__Problem description__: The answer should consist solely of the lines from the first one below through the line containing "Choose the Заливка", copied exactly.

Data for the task START

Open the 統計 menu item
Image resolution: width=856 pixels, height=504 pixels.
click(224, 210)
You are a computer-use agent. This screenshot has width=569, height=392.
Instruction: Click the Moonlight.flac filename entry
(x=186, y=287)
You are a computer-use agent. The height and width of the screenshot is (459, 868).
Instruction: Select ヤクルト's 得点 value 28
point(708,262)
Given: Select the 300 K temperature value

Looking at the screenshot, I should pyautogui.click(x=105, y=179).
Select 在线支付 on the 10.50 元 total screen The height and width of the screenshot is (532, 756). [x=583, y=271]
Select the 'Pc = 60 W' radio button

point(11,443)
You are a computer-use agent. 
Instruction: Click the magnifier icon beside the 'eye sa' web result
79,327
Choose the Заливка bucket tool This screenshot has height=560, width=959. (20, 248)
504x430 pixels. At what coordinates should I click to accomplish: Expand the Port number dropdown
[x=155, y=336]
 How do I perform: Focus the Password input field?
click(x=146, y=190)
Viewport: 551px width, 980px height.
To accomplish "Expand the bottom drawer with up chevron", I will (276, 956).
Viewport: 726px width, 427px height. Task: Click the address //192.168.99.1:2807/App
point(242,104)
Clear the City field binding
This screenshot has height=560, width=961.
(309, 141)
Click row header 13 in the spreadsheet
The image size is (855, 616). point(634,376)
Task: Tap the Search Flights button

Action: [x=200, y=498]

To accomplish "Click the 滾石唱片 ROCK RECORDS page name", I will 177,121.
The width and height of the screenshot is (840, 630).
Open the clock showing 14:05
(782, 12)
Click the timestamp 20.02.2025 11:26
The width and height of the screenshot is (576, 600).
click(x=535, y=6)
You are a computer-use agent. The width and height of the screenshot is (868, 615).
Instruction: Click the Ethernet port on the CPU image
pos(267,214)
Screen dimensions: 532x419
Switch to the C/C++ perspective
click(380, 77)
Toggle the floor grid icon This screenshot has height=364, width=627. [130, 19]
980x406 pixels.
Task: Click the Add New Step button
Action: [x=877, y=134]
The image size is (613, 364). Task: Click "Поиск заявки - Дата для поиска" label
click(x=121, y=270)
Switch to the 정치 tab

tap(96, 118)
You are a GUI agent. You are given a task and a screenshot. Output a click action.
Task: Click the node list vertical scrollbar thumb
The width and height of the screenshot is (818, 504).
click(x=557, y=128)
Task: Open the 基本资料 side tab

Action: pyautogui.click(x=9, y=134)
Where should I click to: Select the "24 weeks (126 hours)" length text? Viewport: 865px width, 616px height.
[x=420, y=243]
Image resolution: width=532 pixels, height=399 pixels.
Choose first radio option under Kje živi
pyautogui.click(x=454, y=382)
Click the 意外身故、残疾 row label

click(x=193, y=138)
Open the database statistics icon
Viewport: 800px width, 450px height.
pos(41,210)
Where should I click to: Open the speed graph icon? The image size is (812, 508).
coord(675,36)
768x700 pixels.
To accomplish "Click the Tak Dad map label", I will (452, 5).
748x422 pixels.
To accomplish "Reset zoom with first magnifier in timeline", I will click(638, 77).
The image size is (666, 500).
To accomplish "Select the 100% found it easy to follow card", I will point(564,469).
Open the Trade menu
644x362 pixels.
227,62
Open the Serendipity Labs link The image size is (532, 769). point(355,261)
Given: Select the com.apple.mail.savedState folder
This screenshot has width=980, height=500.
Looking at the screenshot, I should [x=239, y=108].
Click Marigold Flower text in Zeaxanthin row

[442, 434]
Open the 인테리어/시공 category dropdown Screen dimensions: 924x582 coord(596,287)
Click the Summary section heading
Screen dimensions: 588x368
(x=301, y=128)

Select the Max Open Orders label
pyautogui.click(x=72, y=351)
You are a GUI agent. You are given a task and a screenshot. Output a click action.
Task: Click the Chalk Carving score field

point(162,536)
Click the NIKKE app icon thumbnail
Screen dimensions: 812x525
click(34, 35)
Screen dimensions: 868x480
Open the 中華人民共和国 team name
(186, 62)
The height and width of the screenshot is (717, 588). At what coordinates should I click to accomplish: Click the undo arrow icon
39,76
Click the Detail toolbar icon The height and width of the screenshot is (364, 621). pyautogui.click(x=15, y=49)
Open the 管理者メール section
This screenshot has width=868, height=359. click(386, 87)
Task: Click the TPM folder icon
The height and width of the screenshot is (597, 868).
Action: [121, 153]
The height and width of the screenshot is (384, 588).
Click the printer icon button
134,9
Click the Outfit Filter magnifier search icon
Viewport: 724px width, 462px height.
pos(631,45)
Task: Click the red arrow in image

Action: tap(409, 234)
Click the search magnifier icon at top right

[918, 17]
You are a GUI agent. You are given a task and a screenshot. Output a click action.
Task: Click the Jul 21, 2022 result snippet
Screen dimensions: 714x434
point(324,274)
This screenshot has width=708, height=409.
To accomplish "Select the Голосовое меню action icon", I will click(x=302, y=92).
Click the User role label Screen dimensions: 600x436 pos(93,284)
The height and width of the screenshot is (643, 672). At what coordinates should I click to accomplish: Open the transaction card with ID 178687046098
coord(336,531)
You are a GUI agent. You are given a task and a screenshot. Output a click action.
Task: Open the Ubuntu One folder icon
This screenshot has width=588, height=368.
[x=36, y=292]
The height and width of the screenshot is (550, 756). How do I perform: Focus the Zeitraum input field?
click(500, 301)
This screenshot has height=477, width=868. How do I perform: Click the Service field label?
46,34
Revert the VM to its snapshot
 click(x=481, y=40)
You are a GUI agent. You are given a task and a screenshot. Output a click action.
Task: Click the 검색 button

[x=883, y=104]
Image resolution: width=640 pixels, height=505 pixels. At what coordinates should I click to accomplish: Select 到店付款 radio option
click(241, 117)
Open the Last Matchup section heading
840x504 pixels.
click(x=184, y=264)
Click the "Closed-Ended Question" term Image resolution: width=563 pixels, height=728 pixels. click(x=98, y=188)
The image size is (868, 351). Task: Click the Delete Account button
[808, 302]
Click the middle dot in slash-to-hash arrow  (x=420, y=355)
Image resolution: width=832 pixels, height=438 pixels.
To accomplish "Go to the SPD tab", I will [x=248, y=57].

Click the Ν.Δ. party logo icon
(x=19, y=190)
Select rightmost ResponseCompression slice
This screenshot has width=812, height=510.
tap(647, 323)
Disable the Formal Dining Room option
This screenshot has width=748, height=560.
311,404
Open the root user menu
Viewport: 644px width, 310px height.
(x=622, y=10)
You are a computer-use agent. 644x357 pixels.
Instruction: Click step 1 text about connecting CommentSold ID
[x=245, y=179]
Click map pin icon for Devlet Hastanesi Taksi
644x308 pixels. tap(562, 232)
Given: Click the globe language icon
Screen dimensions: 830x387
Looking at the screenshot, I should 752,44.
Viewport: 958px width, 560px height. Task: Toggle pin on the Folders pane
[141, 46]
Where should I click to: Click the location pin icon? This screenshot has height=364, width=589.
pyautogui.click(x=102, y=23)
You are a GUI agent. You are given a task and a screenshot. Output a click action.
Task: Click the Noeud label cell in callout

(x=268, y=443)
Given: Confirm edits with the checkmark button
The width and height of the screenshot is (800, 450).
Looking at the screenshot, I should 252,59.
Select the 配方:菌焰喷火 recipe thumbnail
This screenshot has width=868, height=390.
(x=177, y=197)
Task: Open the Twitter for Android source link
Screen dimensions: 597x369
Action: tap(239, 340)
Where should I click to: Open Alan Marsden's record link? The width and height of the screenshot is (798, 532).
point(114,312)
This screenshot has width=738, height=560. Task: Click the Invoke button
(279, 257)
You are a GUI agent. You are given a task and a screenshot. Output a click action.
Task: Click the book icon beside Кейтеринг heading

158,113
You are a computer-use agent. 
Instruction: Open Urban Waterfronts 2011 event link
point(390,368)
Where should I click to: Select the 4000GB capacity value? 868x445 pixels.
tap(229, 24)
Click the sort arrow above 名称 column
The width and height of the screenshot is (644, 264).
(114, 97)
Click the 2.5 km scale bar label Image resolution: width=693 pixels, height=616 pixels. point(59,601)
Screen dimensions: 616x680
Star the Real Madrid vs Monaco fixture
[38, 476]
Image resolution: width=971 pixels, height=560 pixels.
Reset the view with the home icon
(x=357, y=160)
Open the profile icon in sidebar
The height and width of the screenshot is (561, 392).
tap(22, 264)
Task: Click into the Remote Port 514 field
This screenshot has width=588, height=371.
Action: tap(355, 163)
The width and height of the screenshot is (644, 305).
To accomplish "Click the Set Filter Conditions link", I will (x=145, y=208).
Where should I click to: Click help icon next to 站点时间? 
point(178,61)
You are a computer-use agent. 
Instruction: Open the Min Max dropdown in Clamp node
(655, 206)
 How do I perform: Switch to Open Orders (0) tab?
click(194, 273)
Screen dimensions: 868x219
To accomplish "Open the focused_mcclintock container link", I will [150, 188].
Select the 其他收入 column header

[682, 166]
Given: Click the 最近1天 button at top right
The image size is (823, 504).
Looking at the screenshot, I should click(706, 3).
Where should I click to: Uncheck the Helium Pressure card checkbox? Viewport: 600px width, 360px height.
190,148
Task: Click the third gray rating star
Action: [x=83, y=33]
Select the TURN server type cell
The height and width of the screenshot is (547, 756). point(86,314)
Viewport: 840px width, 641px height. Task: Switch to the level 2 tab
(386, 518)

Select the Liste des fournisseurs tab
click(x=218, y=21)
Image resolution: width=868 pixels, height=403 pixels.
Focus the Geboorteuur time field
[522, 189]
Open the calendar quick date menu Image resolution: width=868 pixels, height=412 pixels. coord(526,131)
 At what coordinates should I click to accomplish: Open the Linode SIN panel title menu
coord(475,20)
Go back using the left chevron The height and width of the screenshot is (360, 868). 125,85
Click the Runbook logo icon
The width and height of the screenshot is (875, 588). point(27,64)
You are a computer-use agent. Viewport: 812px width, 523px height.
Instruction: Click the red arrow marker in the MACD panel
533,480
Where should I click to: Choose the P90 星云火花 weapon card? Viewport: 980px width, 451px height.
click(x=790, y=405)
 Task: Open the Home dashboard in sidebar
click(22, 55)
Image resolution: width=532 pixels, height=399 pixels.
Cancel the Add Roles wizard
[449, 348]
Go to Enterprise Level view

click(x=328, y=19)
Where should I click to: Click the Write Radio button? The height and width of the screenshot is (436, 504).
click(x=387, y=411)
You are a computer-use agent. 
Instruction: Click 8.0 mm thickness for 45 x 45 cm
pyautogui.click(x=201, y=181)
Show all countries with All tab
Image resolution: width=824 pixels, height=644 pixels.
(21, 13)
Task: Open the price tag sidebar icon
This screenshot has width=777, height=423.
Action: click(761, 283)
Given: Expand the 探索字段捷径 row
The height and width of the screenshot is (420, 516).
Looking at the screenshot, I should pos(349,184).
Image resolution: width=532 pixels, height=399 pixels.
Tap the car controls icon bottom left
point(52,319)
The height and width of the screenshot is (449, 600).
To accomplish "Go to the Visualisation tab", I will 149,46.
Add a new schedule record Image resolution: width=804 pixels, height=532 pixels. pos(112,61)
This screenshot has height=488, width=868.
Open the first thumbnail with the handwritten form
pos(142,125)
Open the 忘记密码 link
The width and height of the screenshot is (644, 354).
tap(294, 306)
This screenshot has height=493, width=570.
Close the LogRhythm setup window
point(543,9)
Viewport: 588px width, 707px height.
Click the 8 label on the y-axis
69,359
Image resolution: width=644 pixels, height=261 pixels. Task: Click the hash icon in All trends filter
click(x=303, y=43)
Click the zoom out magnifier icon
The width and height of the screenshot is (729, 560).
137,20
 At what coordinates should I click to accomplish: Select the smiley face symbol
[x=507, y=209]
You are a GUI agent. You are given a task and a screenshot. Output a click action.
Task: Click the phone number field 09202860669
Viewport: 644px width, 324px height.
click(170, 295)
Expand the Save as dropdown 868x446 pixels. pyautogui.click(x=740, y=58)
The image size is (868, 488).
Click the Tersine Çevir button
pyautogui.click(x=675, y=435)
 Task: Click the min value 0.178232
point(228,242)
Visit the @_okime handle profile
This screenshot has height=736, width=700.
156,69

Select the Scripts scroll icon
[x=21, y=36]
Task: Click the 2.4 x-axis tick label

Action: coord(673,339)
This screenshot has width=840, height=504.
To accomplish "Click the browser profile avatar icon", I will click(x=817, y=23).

Data for the task END

__Written reply__:
Open the 統計 menu item
Image resolution: width=856 pixels, height=504 pixels.
click(224, 210)
You are a computer-use agent. This screenshot has width=569, height=392.
Instruction: Click the Moonlight.flac filename entry
(x=186, y=287)
You are a computer-use agent. The height and width of the screenshot is (459, 868).
Instruction: Select ヤクルト's 得点 value 28
point(708,262)
Given: Select the 300 K temperature value

Looking at the screenshot, I should pyautogui.click(x=105, y=179).
Select 在线支付 on the 10.50 元 total screen The height and width of the screenshot is (532, 756). [x=583, y=271]
Select the 'Pc = 60 W' radio button

point(11,443)
You are a computer-use agent. 
Instruction: Click the magnifier icon beside the 'eye sa' web result
79,327
Choose the Заливка bucket tool This screenshot has height=560, width=959. (20, 248)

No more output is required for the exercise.